In 2013, the capital gains tax rate increased for those in the upper income brackets. Internal Revenue Code Section 1031 and Treasury Regulations provides a welcome relief for those taxpayers who replace their assets by potentially indefinitely deferring the federal and state capital gain by engaging a Qualified Intermediary to accommodate a 1031 exchange.
With the American Taxpayer Relief Act, the capital gain tax rate was increased to about 20% for both individual and married couple taxpayers. The capital gains tax rate goes up even higher when you look at the Medicare surtax on net investment income. Wealthy taxpayers could see their capital gains tax rate rise over more than half their previous rates.
Investors owe capital gain taxes on their economic gain according to their income while businesses are also assessed capital gain taxes. Investment or personal property used in a business like aircraft, kidney dialysis machines, oil and gas, heavy road construction equipment sold triggers a 25% tax known as recapture depreciation. Taxpayers should also look at the applicable state, county and municipal capital gain taxes in addition to the federal capital gain taxes.
Potential Economic Impact
Many people share the opinion that long term capital gain taxes are detrimental to economic growth. Capital gains are taxed when the asset is sold. When capital income is taxed, the reward for investing in equipment or for appreciation is diminished providing a disincentive to invest in capital assets. The outcome of higher capital gains tax rates is potentially less investment, fewer jobs, lower wages and a deflationary economy.
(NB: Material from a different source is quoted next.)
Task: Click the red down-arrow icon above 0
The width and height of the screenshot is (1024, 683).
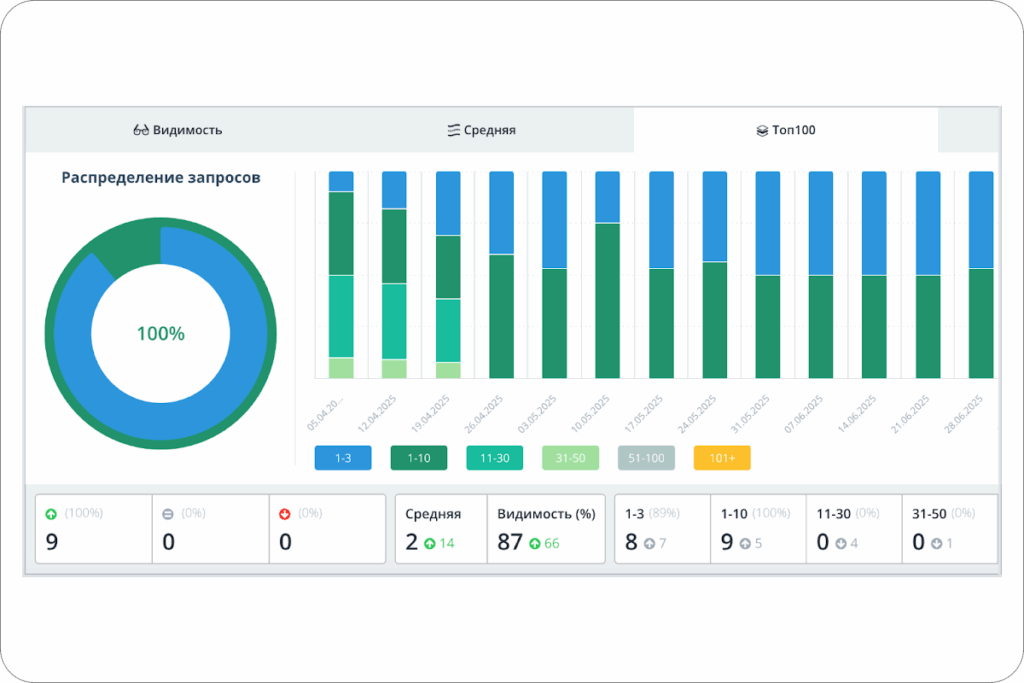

With the capital gains tax rate going up, there are those taxpayers and businesses who will delay replacing equipment to maximize utilization and possibly not replace given with higher taxes, there is less capital to reinvest. Why invest to pay a higher tax rather, hold as Treasury bills or Certificate of Deposits avoiding the higher capital gains tax rate.
To the contrary, there are advocates who suggest that there isn’t a lot of capital gains tax collected, so there isn’t a lot of damage done; however, the majority of analysts believe that a higher capital gains tax causes a lack of hiring, minimal economic expansion reducing gross domestic product growth. When the capital gains tax rate is lower, the return on capital is higher, providing an incentive for investment activity.
The consensus is that a high capital gains tax rate hurts the poor and society in general because it limits economic expansion. Capital gains taxes are a controversial topic especially for the taxpayers and businesses dependent upon capital assets as a revenue generator.
1031 Tax Deferred Exchange
An effective strategy to minimize higher capital gains is to replace the asset in a 1031 exchange. The outcome is that now the taxpayer has an asset with a longer useful life, depreciation that offsets income and interest free operating capital that would otherwise be paid out in taxes. The tax deferred dollars are fully utilized by being invested in assets that are aligned with business strategies to maximize investment return.
1031 Exchange Examples
An example is a road construction company that sells their Roadtec milling machine and replaces with a newer more efficient model. Another example is an Original Equipment Manufacturer of agricultural equipment that owns a business aircraft for reasons to reduce travel expenses and flexibility. By exchanging for a more efficient, bank owned aircraft, their cost of business is reduced. Capital gain tax rates impacts every part of our US economy from our competitiveness in the world market to research and development.